═══ Data extracts ═══
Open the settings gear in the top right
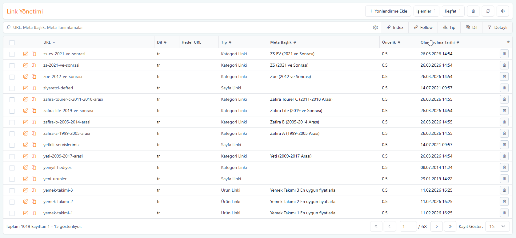Screen dimensions: 516x238 [502, 11]
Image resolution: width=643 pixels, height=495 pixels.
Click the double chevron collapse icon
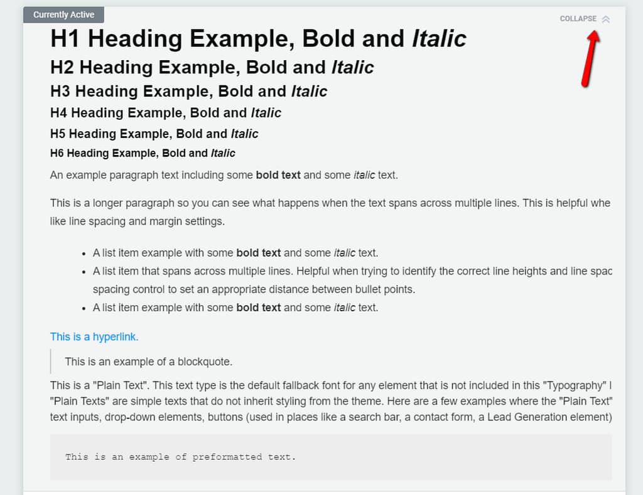click(x=605, y=19)
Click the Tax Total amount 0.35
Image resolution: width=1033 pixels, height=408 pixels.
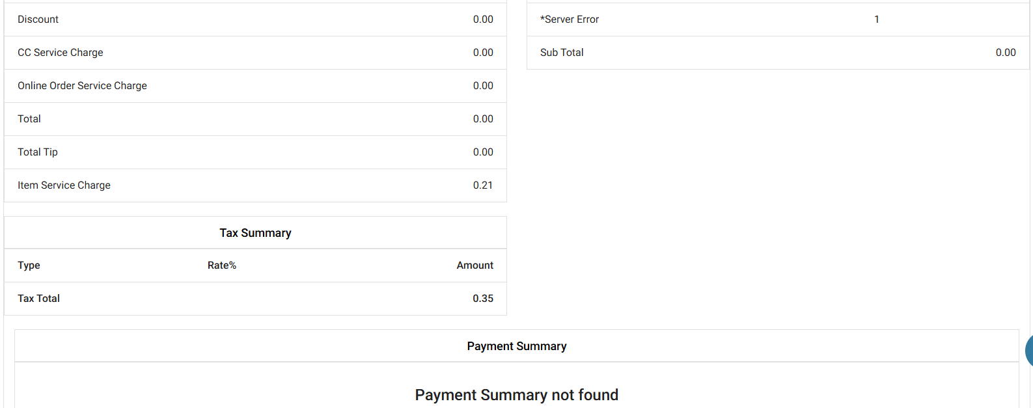(x=482, y=299)
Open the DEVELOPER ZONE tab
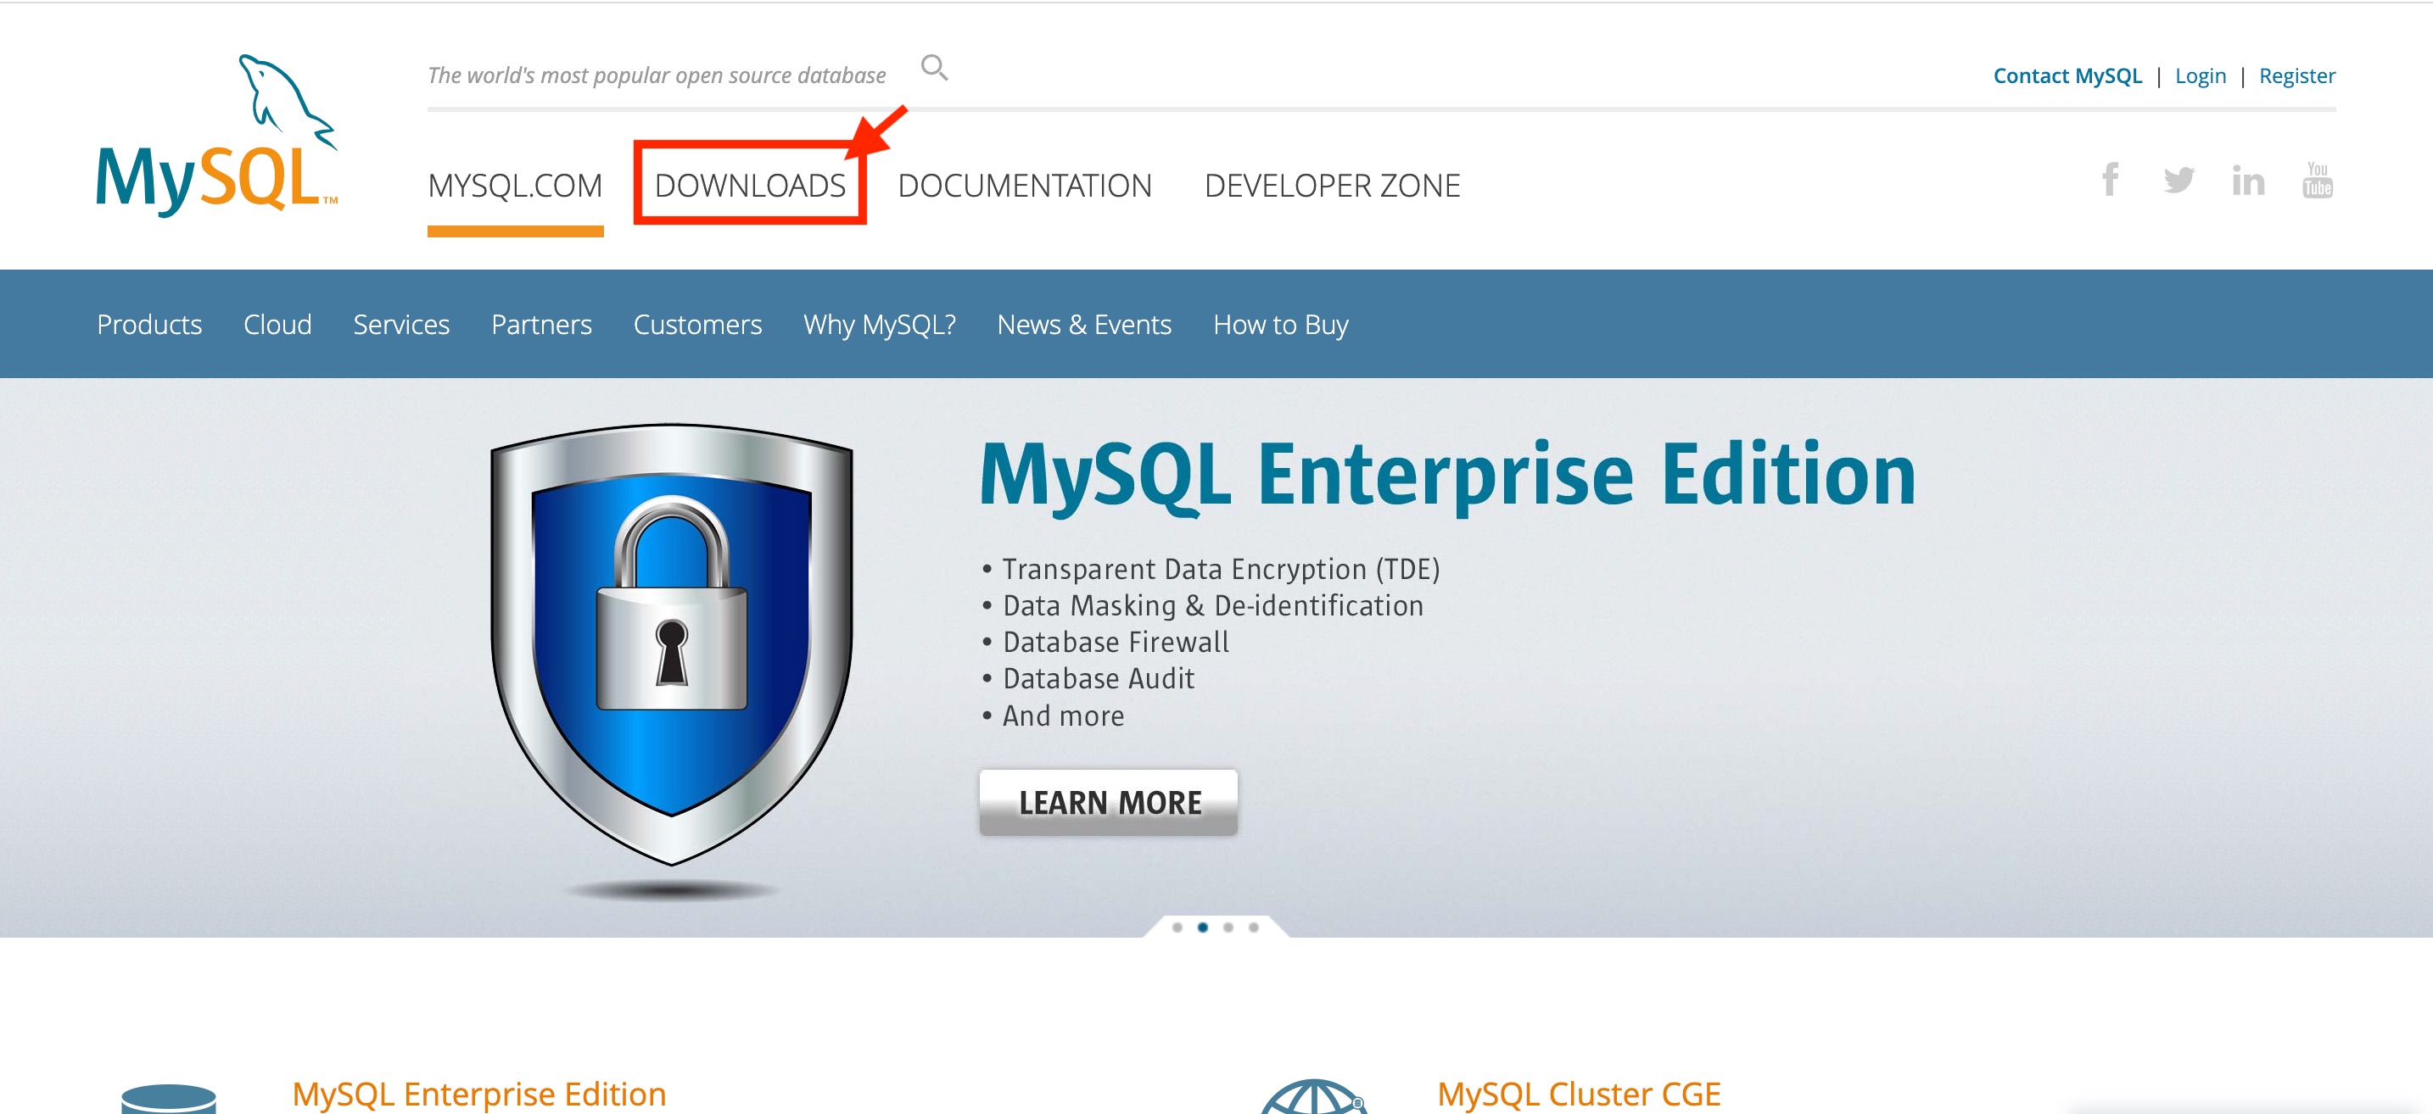The image size is (2433, 1114). [1332, 185]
═══
What needs to be done — Without the pictures, transcribe exactly the lines above from the one containing "Click the Tax Total amount 0.35" through the last.

Final answer —
Click the Tax Total amount 0.35
Image resolution: width=1033 pixels, height=408 pixels.
(x=482, y=299)
Open the DEVELOPER ZONE tab
The image size is (2433, 1114). [1332, 185]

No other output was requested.